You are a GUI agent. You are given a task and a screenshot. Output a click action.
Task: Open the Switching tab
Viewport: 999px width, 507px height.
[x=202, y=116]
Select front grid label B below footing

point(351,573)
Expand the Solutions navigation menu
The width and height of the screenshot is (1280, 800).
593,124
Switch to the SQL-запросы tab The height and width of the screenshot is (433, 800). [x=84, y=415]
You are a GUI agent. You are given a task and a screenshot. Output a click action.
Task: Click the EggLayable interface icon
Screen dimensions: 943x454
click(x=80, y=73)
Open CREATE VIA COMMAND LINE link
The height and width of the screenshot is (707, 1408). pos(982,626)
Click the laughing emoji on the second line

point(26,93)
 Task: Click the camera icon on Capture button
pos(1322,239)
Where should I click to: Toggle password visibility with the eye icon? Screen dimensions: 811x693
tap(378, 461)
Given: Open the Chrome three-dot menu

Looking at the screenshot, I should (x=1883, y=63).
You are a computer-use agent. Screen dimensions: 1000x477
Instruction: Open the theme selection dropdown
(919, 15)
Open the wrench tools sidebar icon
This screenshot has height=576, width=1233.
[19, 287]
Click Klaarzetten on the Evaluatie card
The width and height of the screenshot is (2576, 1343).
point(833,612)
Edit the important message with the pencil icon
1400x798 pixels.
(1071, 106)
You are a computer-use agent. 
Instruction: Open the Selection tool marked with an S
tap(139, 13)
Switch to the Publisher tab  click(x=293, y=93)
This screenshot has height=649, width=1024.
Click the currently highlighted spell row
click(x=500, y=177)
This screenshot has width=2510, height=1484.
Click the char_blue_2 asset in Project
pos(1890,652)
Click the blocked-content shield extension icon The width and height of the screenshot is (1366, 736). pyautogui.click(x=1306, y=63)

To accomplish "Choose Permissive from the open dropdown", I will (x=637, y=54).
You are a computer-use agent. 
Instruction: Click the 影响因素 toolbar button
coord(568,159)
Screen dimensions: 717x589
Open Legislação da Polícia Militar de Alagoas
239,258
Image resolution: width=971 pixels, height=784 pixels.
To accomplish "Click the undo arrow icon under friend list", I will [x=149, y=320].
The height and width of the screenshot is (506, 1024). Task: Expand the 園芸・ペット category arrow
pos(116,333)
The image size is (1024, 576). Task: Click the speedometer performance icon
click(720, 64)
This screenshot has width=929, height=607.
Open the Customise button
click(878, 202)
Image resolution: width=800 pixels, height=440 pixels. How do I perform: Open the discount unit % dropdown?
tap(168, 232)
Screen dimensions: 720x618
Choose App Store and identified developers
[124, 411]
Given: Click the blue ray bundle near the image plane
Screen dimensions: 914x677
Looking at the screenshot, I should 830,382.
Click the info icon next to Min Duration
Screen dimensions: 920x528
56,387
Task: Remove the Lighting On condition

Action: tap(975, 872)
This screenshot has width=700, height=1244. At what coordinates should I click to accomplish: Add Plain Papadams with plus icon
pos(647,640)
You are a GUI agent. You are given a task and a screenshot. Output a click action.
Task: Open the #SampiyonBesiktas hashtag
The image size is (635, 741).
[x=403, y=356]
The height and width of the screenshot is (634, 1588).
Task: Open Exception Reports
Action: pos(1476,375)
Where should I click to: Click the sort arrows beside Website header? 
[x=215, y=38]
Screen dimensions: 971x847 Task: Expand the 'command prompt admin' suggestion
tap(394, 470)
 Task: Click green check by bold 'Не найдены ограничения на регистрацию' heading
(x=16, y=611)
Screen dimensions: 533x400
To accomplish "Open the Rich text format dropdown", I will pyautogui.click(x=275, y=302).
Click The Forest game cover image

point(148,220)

____

The whole listing above needs to be written out again exactly.

SOLUTION:
You are a GUI agent. You are given a task and a screenshot. Output a click action.
Task: Open the Switching tab
Viewport: 999px width, 507px height.
[x=202, y=116]
Select front grid label B below footing

point(351,573)
Expand the Solutions navigation menu
The width and height of the screenshot is (1280, 800).
593,124
Switch to the SQL-запросы tab The height and width of the screenshot is (433, 800). [x=84, y=415]
You are a GUI agent. You are given a task and a screenshot. Output a click action.
Task: Click the EggLayable interface icon
Screen dimensions: 943x454
click(x=80, y=73)
Open CREATE VIA COMMAND LINE link
The height and width of the screenshot is (707, 1408). pos(982,626)
Click the laughing emoji on the second line

point(26,93)
 Task: Click the camera icon on Capture button
pos(1322,239)
Where should I click to: Toggle password visibility with the eye icon? Screen dimensions: 811x693
tap(378, 461)
Given: Open the Chrome three-dot menu

Looking at the screenshot, I should (x=1883, y=63).
You are a computer-use agent. Screen dimensions: 1000x477
Instruction: Open the theme selection dropdown
(919, 15)
Open the wrench tools sidebar icon
This screenshot has height=576, width=1233.
[19, 287]
Click Klaarzetten on the Evaluatie card
The width and height of the screenshot is (2576, 1343).
point(833,612)
Edit the important message with the pencil icon
1400x798 pixels.
(1071, 106)
You are a computer-use agent. 
Instruction: Open the Selection tool marked with an S
tap(139, 13)
Switch to the Publisher tab  click(x=293, y=93)
This screenshot has height=649, width=1024.
Click the currently highlighted spell row
click(x=500, y=177)
This screenshot has width=2510, height=1484.
Click the char_blue_2 asset in Project
pos(1890,652)
Click the blocked-content shield extension icon The width and height of the screenshot is (1366, 736). pyautogui.click(x=1306, y=63)

To accomplish "Choose Permissive from the open dropdown", I will (x=637, y=54).
You are a computer-use agent. 
Instruction: Click the 影响因素 toolbar button
coord(568,159)
Screen dimensions: 717x589
Open Legislação da Polícia Militar de Alagoas
239,258
Image resolution: width=971 pixels, height=784 pixels.
To accomplish "Click the undo arrow icon under friend list", I will [x=149, y=320].
The height and width of the screenshot is (506, 1024). Task: Expand the 園芸・ペット category arrow
pos(116,333)
The image size is (1024, 576). Task: Click the speedometer performance icon
click(720, 64)
This screenshot has width=929, height=607.
Open the Customise button
click(878, 202)
Image resolution: width=800 pixels, height=440 pixels. How do I perform: Open the discount unit % dropdown?
tap(168, 232)
Screen dimensions: 720x618
Choose App Store and identified developers
[124, 411]
Given: Click the blue ray bundle near the image plane
Screen dimensions: 914x677
Looking at the screenshot, I should 830,382.
Click the info icon next to Min Duration
Screen dimensions: 920x528
56,387
Task: Remove the Lighting On condition

Action: tap(975, 872)
This screenshot has width=700, height=1244. At what coordinates should I click to accomplish: Add Plain Papadams with plus icon
pos(647,640)
You are a GUI agent. You are given a task and a screenshot. Output a click action.
Task: Open the #SampiyonBesiktas hashtag
The image size is (635, 741).
[x=403, y=356]
The height and width of the screenshot is (634, 1588).
Task: Open Exception Reports
Action: pos(1476,375)
Where should I click to: Click the sort arrows beside Website header? 
[x=215, y=38]
Screen dimensions: 971x847 Task: Expand the 'command prompt admin' suggestion
tap(394, 470)
 Task: Click green check by bold 'Не найдены ограничения на регистрацию' heading
(x=16, y=611)
Screen dimensions: 533x400
To accomplish "Open the Rich text format dropdown", I will pyautogui.click(x=275, y=302).
Click The Forest game cover image

point(148,220)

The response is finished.